I remember reading in Stereophile that one of the reviewers used some sort of acid on his records. The theory was that it removed the molding compound. Anyone remember this?
On the subject of molding compound, my understanding is that one needs either the aforementioned acid to remove it, or a high concentration of IPA (50%), or a slightly less strong concoction of IPA and methyl Alcohol in about a 2:1 ratio.
I personally use 70% steam distilled water, 20 % IPA, 10% Methyl Alcohol, and a few drops of dishwasher liquid, and a few more drops of PhotoFlo. Then sometimes I put Last on it, play it once, clean the stylus, and clean the record again with steam distilled water and PhotoFlo. I look forward to trying Groove Glide ( however it's spelled) after that. I also look forward to trying a Milty Zerostat.

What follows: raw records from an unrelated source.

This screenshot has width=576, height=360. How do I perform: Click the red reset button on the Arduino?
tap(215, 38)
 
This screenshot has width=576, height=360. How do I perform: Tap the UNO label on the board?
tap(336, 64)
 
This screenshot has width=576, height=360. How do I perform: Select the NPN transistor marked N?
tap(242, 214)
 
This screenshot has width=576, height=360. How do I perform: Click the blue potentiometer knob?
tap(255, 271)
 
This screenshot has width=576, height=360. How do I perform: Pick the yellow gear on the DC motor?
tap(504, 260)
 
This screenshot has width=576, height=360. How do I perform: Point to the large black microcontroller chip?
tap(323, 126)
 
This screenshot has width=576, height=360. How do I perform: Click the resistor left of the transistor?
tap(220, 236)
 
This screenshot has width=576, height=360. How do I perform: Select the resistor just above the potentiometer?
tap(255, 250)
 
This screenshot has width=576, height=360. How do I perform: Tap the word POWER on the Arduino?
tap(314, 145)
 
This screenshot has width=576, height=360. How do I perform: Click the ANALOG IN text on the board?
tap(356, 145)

The whole point of the chemicals is to wash off contaminants, dirt, grease, molding compound. The PhotoFlo is a nessesary surfactant if one wishes to clean the bottom of a groove. None of these chemicals come in contact with the vinyl for long, hopefully not long enough for adverse chemical changes to occur. Therein lies much debate--how long is too long? Any susequent washings would be done with Water and PhotoFlo.
I gotta figure if you're playing your records on a $200,000 rig with a Rockport centerpiece, your requirements may be different than mine. The Rockports are having their people buy mint unplayed records, and their clening requirements are different. Most of the records I buy need strong cleaning, and I feel that the benefits of getting that layer of molding compound off so that MY stylus is the first to play the vinyl (and not just ride on the molding compound)is worth the risk that the record is being subtly damaged. Hopefully, the Last more than makes up for it.
I have a Nitty Gritty 1.5 FI record cleaner, which I got as a second at Upscale Audio. I don't really see how the VPI could be any better and it is more expensive. The VPI has the Cork mat in contact with the side not being cleaned, while the only contact with the Nitty Gritty is the vacuum slot. The 1.5 FI is quick and effective. The fluid is injected on the underside of the record, the plush pad applies the fluid evenly over the record. After the record turns for about 20 seconds, the switch is moved to the vacuum position and quickly, all of the fluid is removed and the record is clean. I have bought many used record which appear to be in very bad condition and sound like a new record after cleaning. Also, the plush pad replacements are relatively cheap and easy to apply. The VPI requires occasional replacement of the cleaning brush and the vacuum tube. The Nitty Gritty products may not be as pretty as the VPI's, but I believe that they work just as well for a lower price.
Save $500 to 750 dollars, depending on the vacuum machine and purchase a wet/dry vac for $25 to $50 dollars. It also will double as a great vacuum for spills when not in use as a record cleaner.
Also don't DIY a solution with alcohol. It is not good for the vinyl.
I would recommend using Tourmat record cleaner and/or the Disc Doctor cleaning solution with a shop vac and some steam distilled water.